# Fish for Nano tanks



## Steve_WI (Nov 16, 2002)

What kind of fish work best for nano tanks? 

I have a 5.5 gallon that I am planning out and was wondering what kind of fish would work out in a tank of this size.

I know bettas make a good fish for a nano tank but what other fish would make a good addition to a planted tank.

Thanks


----------



## Glud (Nov 26, 2002)

Amano shrimps woul be a good addition, although they arent fish.

- Glud


----------



## SNPiccolo5 (Oct 6, 2002)

Maybe a pair of guppies or something... Schooling fish wouldn't be too good because you couldn't have many in that tank. However, you might be able to keep a school of 6 schooling fish once the plants are established...

-Tim


----------



## m.lemay (Jul 28, 2002)

Neon tetras look really nice in a nano-tank. Black neon tetras, fancy guppies would also look nice. Personally, I would put 6-10 neons after the tank has been cycled.:bounce:


----------



## GulfCoastAquarian (Jul 30, 2002)

I had glow light tetras in this nano tank for a while but they didn't really school in this small environment. I'm enjoying guppies and otto's as the tank's only residents right now.


----------



## GulfCoastAquarian (Jul 30, 2002)

Here's a picture of the guppy in his little home on my shelf. You can see an otto on the front glass on the bottom right.


----------



## Steve_WI (Nov 16, 2002)

Thanks for the help guys. Really appreciate it. 

GulfCoastAquarian,

I thank your tank looks great. Could you tell me the specs of the tank(size, lighting, substrate, plants,etc.)? Thanks.

Glud,

I wouldnt mind having a few amano shrimps in all my tanks, its just that I havent been able to find any around here and dont really want to pay shipping to send them through the mail. They are probably worth the cost buy I am fine with just letting my otos eat the algae and keeping my water conditions good enough to prevent algae.

Thanks again.


----------



## Buck (Oct 13, 2002)

I would suggest PAYING the shipping if you have to... The Amano's are just great to watch and they will earn you every penny in pleasure...
I just recently picked up 6 ghost shrimp to go with the amano's... at .89 cents a piece I figured I would try them out... strange lil critters also...


----------



## Pooky125 (Jul 30, 2002)

Sparkling gouramis, pygmy cories, honey gouramis, rasaboras (dwarves for really small tanks), otos for algae, a single kuhli would be nice, instead of cories, paradise fish, a puffer or 2, but, only if you pick either fast schooling fish, or don't plan on adding any other fish. There's lots of choices, my 3 gallon will have 3 sparklling gouramis, 1 oto, and 3 pygmy cories eventually, right now it's just a betta, and 3 cories. The gouramis are coming next week.


----------



## GulfCoastAquarian (Jul 30, 2002)

> _Originally posted by Steve_WI_
> Thanks for the help guys. Really appreciate it.
> 
> GulfCoastAquarian,
> ...


Thanks Steve! Here are the specs:
*Size:* 2.5 gallons
*Lighting:* 13 watt Compact Fluorescent Swing-Arm Pendant light fixture from Home Depot
*Substrate:* Kitty Litter mixed with Regular Gravel
*Plants:* Hygro Polysperma, Crypt Wendtii, Rotala Indica (not shown in picture).
*Supplements:* Yeast CO2 injected into Whisper filter. 0.5mL Flourish weekly.

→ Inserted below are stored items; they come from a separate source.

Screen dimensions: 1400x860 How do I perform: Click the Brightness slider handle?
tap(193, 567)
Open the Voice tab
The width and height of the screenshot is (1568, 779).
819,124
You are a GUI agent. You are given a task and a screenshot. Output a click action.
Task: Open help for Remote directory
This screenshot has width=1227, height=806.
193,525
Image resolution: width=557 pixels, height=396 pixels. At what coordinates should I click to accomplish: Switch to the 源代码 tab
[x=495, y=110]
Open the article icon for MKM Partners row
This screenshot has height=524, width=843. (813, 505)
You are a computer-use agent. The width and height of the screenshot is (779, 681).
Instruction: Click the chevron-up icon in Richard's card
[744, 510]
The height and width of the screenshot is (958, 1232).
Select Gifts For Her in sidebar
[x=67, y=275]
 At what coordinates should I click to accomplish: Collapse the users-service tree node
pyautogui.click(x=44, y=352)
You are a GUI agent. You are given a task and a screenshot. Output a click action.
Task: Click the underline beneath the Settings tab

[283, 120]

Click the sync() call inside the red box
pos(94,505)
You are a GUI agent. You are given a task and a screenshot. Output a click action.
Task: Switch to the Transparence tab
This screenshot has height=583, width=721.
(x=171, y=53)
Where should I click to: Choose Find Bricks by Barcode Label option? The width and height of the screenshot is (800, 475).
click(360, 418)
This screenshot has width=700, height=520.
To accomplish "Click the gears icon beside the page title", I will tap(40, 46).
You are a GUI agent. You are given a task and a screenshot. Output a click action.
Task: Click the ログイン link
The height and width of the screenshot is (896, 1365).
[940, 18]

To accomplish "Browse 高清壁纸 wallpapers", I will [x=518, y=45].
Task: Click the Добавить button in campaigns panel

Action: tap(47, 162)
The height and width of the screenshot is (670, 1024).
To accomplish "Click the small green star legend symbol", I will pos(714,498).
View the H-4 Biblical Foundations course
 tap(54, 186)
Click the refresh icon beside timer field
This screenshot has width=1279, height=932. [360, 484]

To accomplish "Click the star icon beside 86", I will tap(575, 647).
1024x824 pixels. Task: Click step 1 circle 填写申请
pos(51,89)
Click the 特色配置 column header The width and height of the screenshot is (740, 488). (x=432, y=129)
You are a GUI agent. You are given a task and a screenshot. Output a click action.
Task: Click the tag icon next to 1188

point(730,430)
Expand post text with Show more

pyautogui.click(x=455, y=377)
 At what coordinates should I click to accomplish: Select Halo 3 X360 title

The two ottos do a fine job of keeping algae in check as long as the plants are growing. In a nano tank, it doesn't take long for things to go haywire, though. When the CO2 runs out, algae can take over in a matter of days.


----------



## lawrence warnock (Feb 6, 2003)

Gulfcoast Aquarian- Man if you didn't have that net next to the tank, my first thought was it was a much larger tank.(or did you jut use a Jumbo net)


----------



## GulfCoastAquarian (Jul 30, 2002)

Lawrence, I take that as a very high compliment, then! The illusion of a much larger tank is precisely what I'm after. That is a very small net, actually. Here's another picture for reference, hehe...


----------



## neilfishguy (Dec 16, 2007)

there is a list...


----------



## waterfaller1 (Jul 5, 2006)

I vote dwarf puffer.:icon_mrgr


----------



## saint27 (Apr 27, 2006)

Did you guys realize that this thread was over four years old?


----------



## waterfaller1 (Jul 5, 2006)

saint27 said:


> Did you guys realize that this thread was over four years old?


Well...maybe he hasn't decided yet..:tongue:


----------